- [PROVIDED PASSAGE]
--- start ---
Second, the defendant in Jackson introduced evidence that he was not aware of his status as an HTV, including evidence that the defendant was no longer living at the address in the BMV's system, and testimony that the BMV instructs the post office to not forward HTV notifications. Id. Laker did not introduce such evidence, and therefore failed to rebut the statutory presumption that arose when the State introduced evidence that the BMV had mailed notice of Laker's suspension to his last known address.
We conclude that sufficient evidence exists to support a finding that Laker was driving while he knew his license was suspended because of his status as an HTV.
II. Restitution Order
As a condition of Laker's probation,[5] the trial court ordered Laker to pay $15,162.95 to Khoury. The State argues that Laker has waived any complaint he has regarding this order as he did not object to it at the time it was entered. However, "the issue of whether a trial court has exceeded its authority in ordering restitution may be raised for the first time on appeal." Rumple v. State, 529 N.E.2d 861, 864 (Ind.Ct.App.1988), trans. denied (citing People v. Evans, 122 Ill. App.3d 733, 78 Ill.Dec. 50, 461 N.E.2d 634 (1984)). "Because the trial court ordered restitution as part of [Laker's] sentence, we treat this question like any other claim that a trial court has violated its statutory authority in imposing sentence, which amounts to fundamental error, and which may be raised for the first time on appeal." Green v. State, 811 N.E.2d 874, 877 (Ind. Ct.App.2004). Laker has not waived this issue, and we will address the merits.
As a condition of probation, the trial court may order a defendant to:
[m]ake restitution or reparation to the victim of the crime for damage or injury that was sustained by the victim. When restitution or reparation is a condition of probation, the court shall fix the amount, which may not exceed an amount the person can or will be able to pay, and shall fix the manner of performance.
Ind.Code § 35-38-2-2.3(a)(5). Although this statute does not specify the manner in which a trial court must inquire into the defendant's ability to pay, the trial court must make such an inquiry. Smith v. State, 655 N.E.2d 133, 134 (Ind.Ct.App. 1995), trans. denied. The reason for requiring this inquiry is to ensure that a defendant is not imprisoned based on his *1221 or her inability to pay restitution. Ladd, 710 N.E.2d at 192. When making this inquiry, the trial court should consider factors such as the defendant's current financial status, health, and employment history. Champlain v. State, 717 N.E.2d 567, 570 (Ind.1999). Although the trial court could properly choose to hold a hearing on a defendant's ability to pay resitution, it is not required to do so, and may make a proper inquiry, depending on circumstances, by such actions as reviewing the pre-sentence report and questioning witnesses. See Polen v. State, 578 N.E.2d 755, 758-59 (Ind.Ct.App.1991), trans. denied.
--- end ---
- [SOURCE EXCERPT]
--- start ---
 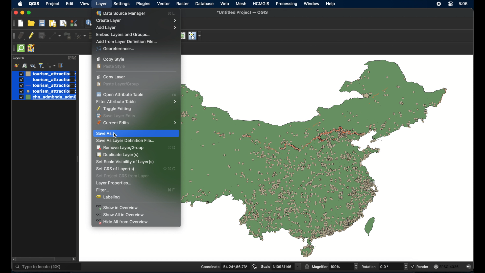 What do you see at coordinates (32, 36) in the screenshot?
I see `toggle editing` at bounding box center [32, 36].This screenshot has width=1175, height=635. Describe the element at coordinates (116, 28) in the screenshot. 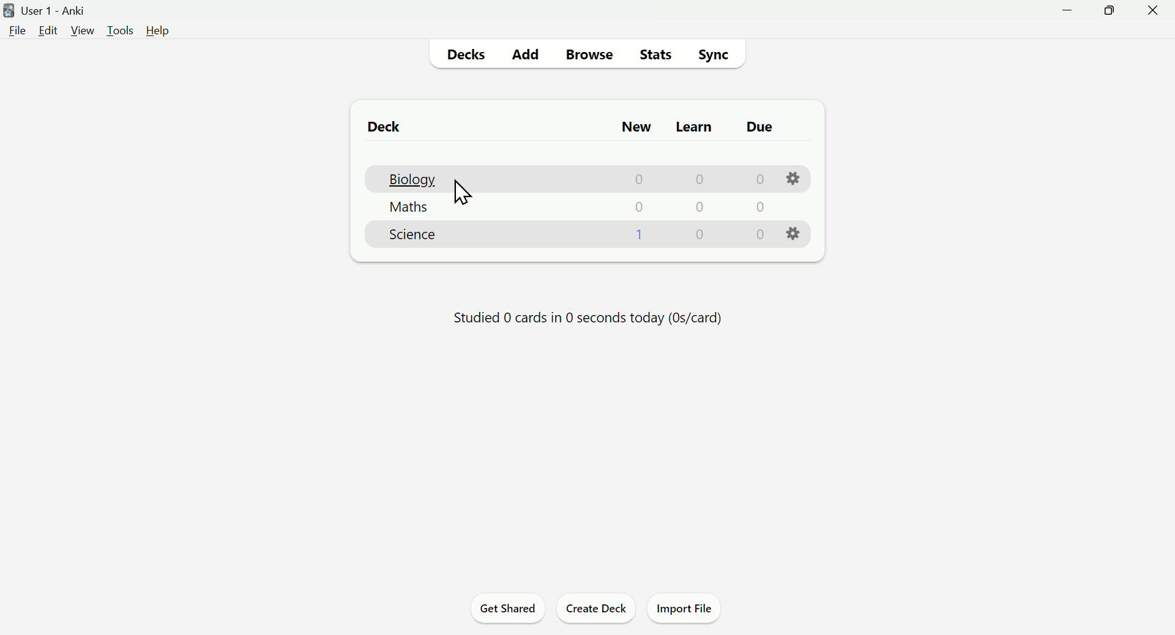

I see `Tools` at that location.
--- end ---
- [PROBLEM TO WORK ON] From the court opinion excerpt, set down the words starting with "Second, the defendant" and going on through "status as an HTV.", with nothing changed. Rely only on the court opinion excerpt, not on the listing.

- [ANSWER TO THIS PROBLEM]
Second, the defendant in Jackson introduced evidence that he was not aware of his status as an HTV, including evidence that the defendant was no longer living at the address in the BMV's system, and testimony that the BMV instructs the post office to not forward HTV notifications. Id. Laker did not introduce such evidence, and therefore failed to rebut the statutory presumption that arose when the State introduced evidence that the BMV had mailed notice of Laker's suspension to his last known address.
We conclude that sufficient evidence exists to support a finding that Laker was driving while he knew his license was suspended because of his status as an HTV.